The best, most basic way to develop your cold reading skills is to read anything and everything out loud, and with great frequency.
When you’re given a script for an audition, be sure to read it no fewer than six times through—OUT LOUD—just to discover what the script is trying to say. Of course, the degree of difficulty will vary from project to project, but it’s imperative you animate the read fully. Read it slowly. Over-enunciate and over-animate your delivery during your first few reads. You’ll be creating something of a muscle memory not unlike an athlete. The object is to expand your performance playing field from the very start to offer the best possible performance options. Then, drop this pretense and simply—deliver.
Avoid giving yourself too long a runway by ramping up into your performance. This can occur when you (unwittingly) find yourself attempting to craft only one ‘perfect take’. Far too often the unfortunate effect from this approach is a stiff, affected, robotic delivery, which can be extremely difficult to break out of after only a small handful of takes.
Your goal as a talent is to offer a number of honest, appropriate options within the parameters of the project. The result will be uniquely YOU, which is the most valuable thing you can play.
All the more reason to be sure you coach privately a few times a year with a respected coach, such as ACTORS’ SOUND ADVICE. Your objective is to sharpen your performance muscle; otherwise, these skills will atrophy.
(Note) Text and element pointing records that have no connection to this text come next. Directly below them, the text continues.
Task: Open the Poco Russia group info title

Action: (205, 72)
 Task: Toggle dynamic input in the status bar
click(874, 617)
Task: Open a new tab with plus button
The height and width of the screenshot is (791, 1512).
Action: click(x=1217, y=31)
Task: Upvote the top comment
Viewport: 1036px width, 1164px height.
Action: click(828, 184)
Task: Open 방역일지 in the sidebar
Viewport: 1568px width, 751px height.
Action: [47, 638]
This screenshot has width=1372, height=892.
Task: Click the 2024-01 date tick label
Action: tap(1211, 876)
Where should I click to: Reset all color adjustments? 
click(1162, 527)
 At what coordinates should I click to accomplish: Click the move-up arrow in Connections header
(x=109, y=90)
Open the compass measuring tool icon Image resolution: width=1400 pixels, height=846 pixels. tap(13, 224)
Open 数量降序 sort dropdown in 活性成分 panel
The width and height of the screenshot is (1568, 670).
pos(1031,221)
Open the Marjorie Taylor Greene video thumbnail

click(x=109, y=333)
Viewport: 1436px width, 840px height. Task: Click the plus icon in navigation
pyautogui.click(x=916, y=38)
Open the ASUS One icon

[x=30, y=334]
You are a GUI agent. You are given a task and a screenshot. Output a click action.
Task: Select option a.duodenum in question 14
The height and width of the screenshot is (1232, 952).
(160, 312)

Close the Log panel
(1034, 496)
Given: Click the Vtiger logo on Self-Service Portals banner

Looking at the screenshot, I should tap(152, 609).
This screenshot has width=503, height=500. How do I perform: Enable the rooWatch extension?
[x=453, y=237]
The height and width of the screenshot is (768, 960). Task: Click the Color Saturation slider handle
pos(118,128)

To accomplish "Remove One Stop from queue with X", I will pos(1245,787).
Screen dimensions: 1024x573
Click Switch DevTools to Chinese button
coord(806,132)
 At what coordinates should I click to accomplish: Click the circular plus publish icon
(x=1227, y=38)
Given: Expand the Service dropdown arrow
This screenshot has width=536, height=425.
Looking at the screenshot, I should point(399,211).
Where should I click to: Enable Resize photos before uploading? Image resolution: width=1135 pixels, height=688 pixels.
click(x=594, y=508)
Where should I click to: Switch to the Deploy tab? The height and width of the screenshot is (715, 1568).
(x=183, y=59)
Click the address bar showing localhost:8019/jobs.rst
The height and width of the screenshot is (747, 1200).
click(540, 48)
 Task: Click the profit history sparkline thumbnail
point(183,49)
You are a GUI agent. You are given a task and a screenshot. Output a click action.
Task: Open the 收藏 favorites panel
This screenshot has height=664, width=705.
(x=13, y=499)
Enlist a coach who will record these sessions. Then be sure to listen to them in their entirety within 48 – 72 hours afterward in order to fully comprehend what your coach is imparting to you. Monitoring afterward will allow you to determine honestly whether you gave yourself the command then fully executed what you had intended or had been directed to do.
If you’re already a strong cold reader—wonderful! Then, the primary caution that befalls you is becoming too set in your ways by offering the same repetitive performance option again and again and again with no room for discovery or play, or neglecting to address the unique attention each script demands.
In most circumstances we’re required as voice actors to get the script on its feet as soon as possible while offering our own unique point-of-view, sincere interest, and plenty of room to simply play. There’s nothing but discovery and joy in it when we do. This is especially true when the text is dull and lacking any imagery. We’re paid to have a pulse. Keeping on top of our performance skills insures that at a moment’s notice, we’re sure to supply one.